Fig. 1 XRD patterns of (A) calcined and (B) reduced catalysts. (a) La_0.1Ce_0.9CoO₃ (b) La_0.3Ce_0.7CoO₃ (c) La_0.5Ce_0.5Co O₃ (d) La_0.7Ce_0.3CoO₃ (e) La_0.9Ce_0.1CoO₃.

The XRD patterns of reduced samples are displayed in Fig. 1(B). The peaks positioned at 2θ values of 44.1, 51.6 51.7, 55.9 and 75.6° are assigned to the metallic Co particles.^45–48 The peak observed at 28.5° can be assigned to the CeO₂ phase [PCPDF-710567]. CeO₂ undergoes partial reduction during hydrogen treatment. However, the partially reduced phase either remained amorphous or was reoxidized (when exposed to air during the analysis). This indicates that the perovskite structure is destroyed during the reduction process.⁴⁷

3.2 Fourier transform infrared spectroscopy

The FT-IR spectra of the calcined mixed oxide samples are shown in Fig. 2(A). The spectra display two distinctive bands originating from the stretching vibrations of the M–O bond. The first band at 570 cm⁻¹ is associated with the vibrations in the spinel lattice, where the Co cations exist in an octahedral position and the second band at 661 cm⁻¹ is attributed to the LaCoO₃ vibrations. The Co/Ce peak intensity ratio decreased with increasing La content, as also reported in the literature.⁴⁹ The peak at 3500 cm⁻¹ can be attributed to the vibrational frequency of the –OH group of the adsorbed water. The bands at 1038, 1381 and 1633 cm⁻¹ correspond to the vibrational frequencies of the residual ν(NO₃).^2–51 The spectra of the samples show an absorption band at about 1380 cm⁻¹ which is the characteristic vibration mode of CeO₂.⁵² The fundamental vibrational modes of La–O which normally appear between 920–940 cm⁻¹ are not very clear.⁵³ In the FT-IR spectra of the reduced samples shown in Fig. 2(B), the intensity of the bands at 570 and 661 cm⁻¹ is considerably decreased indicating the reduction of cobalt oxide to its metallic state.

Fig. 2 FT-IR spectra of (A) calcined and (B) reduced catalysts (a) La_0.1Ce_0.9CoO₃ (b) La_0.3Ce_0.7CoO₃ (c) La_0.5Ce_0.5CoO₃ (d) La_0.7Ce_0.3CoO₃ (e) La_0.9Ce_0.1CoO₃.

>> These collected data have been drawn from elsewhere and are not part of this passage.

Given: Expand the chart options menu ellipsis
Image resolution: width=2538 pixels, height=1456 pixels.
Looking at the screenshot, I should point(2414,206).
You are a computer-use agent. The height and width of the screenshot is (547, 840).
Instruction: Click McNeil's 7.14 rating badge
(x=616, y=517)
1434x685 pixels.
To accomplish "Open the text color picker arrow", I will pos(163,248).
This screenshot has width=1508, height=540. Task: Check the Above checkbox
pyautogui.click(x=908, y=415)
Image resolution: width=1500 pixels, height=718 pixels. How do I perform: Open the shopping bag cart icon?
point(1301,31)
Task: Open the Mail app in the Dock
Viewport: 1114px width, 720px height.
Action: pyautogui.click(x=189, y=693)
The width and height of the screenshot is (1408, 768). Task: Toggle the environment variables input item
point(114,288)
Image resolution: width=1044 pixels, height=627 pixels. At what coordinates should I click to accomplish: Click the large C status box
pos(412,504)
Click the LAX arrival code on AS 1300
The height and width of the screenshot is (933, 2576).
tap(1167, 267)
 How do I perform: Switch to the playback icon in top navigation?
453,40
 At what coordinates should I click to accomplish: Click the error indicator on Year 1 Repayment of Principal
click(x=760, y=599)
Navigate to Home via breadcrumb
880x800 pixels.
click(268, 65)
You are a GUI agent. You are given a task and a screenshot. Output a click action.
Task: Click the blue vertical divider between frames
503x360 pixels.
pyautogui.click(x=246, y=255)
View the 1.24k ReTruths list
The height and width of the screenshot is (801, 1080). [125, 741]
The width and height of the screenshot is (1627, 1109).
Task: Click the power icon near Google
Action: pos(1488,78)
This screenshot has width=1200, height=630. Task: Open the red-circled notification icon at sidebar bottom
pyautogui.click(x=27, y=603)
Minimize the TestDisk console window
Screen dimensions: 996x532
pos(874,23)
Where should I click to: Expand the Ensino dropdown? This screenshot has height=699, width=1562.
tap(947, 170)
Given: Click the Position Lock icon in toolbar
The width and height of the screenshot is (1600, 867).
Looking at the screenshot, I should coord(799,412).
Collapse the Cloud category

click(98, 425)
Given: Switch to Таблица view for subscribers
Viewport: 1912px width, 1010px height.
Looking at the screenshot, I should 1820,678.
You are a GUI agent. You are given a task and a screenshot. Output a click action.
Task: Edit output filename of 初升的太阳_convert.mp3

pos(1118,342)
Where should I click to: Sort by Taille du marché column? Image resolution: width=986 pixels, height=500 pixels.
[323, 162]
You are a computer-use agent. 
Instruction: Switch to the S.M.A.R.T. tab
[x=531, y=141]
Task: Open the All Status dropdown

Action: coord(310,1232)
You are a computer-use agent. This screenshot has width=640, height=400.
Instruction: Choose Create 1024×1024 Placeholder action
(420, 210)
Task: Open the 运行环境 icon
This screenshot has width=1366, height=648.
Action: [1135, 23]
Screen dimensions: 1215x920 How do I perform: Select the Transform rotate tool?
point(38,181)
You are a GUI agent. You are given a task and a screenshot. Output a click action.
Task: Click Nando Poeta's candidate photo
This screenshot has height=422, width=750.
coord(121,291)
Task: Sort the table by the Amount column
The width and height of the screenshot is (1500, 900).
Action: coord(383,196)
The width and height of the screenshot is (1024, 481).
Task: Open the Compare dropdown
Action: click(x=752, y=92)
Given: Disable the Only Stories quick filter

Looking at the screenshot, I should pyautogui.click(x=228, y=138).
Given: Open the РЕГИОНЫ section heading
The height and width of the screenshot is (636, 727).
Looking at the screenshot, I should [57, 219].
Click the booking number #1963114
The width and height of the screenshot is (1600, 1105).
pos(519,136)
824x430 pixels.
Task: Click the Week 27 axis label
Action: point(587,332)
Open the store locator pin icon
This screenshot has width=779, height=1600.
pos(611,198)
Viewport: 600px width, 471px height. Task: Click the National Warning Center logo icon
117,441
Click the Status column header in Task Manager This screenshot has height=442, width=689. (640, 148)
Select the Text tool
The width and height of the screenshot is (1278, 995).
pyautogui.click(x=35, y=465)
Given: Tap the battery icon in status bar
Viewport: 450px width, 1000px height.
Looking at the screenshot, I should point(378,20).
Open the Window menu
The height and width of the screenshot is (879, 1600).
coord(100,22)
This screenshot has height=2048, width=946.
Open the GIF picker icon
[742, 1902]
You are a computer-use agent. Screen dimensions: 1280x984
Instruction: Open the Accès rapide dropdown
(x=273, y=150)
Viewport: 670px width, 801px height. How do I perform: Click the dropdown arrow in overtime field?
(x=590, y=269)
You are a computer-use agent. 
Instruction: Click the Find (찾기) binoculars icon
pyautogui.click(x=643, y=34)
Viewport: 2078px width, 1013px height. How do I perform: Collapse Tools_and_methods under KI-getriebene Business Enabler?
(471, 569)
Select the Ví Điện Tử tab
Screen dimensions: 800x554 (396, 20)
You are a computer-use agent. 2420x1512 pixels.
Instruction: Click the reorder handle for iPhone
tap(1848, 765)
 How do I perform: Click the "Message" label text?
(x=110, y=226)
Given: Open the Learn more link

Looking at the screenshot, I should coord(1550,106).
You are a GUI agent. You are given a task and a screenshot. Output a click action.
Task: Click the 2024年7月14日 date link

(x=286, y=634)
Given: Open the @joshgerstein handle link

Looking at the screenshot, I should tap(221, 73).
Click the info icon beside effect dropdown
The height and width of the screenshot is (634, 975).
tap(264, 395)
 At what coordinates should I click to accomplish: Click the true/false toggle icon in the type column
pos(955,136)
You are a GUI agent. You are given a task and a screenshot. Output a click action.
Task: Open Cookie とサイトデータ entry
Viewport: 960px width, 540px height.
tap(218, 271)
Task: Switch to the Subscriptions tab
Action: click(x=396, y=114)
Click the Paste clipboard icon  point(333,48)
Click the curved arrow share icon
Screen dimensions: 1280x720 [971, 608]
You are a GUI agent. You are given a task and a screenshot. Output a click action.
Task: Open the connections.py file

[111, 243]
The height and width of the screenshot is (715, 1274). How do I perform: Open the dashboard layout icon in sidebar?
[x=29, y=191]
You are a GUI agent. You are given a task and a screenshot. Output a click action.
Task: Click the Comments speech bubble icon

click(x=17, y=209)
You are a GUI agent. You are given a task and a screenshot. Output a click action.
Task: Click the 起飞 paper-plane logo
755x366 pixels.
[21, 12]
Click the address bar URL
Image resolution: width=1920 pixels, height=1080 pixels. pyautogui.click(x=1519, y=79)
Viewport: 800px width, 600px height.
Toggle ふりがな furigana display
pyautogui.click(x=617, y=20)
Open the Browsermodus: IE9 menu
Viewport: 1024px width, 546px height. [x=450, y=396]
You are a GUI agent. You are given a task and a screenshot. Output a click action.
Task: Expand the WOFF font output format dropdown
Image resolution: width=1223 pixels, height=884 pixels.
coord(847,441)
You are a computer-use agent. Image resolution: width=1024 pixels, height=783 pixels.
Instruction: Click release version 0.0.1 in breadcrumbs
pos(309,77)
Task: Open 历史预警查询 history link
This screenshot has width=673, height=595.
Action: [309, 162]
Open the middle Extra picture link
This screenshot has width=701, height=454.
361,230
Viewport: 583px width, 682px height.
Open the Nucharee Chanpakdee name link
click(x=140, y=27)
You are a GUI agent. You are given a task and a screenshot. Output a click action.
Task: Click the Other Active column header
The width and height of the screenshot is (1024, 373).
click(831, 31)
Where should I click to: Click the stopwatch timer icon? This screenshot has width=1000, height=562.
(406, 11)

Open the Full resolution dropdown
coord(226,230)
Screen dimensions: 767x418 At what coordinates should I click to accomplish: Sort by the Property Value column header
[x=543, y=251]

3.3 Temperature programmed reduction

The TPR patterns shown in Fig. 3 can be divided into two groups; the high Ce containing ((a) to (c)) and the low Ce containing ((d) and (e)) ones. In the case of catalysts with higher Ce content the reduction peak maxima are seen at lower temperatures due to the presence of well dispersed, small Co₃O₄ particles in intimate contact with CeO₂ and are quite identical with the cerium supported cobalt oxide. The small hump in the beginning of the first peak at 430 °C represents the isolated cobalt oxide species and the reduction peak at 484 °C corresponds to the reduction of Co³⁺ to Co²⁺, while the second reduction peak at 617 °C represents the reduction of Co²⁺ to Co⁰. In the first three catalysts, CeO₂ supports the reducibility of Co₃O₄. With decreasing Ce content this effect decreases. This is reflected in the positions of the peak maxima.⁵⁴ The reduction profile of the LaCoO₃ perovskite is different from the simple cobalt oxide supported on La₂O₃. In samples (d) and (e) the formation of the perovskite occurs, as shown in the XRD patterns. These TPR profiles are also similar to the ones reported in the literature.^55,56 The high temperature peak is shifted to higher region. In sample (d) this peak is observed at relatively lower temperature (632 °C) than in sample (e) because of the presence of more amount of Ce in (d).

Fig. 3 TPR of (a) La_0.1Ce_0.9CoO₃ (b) La_0.3Ce_0.7CoO₃ (c) La_0.5Ce_0.5CoO₃ (d) La_0.7Ce_0.3CoO₃ (e) La_0.9Ce_0.1CoO₃.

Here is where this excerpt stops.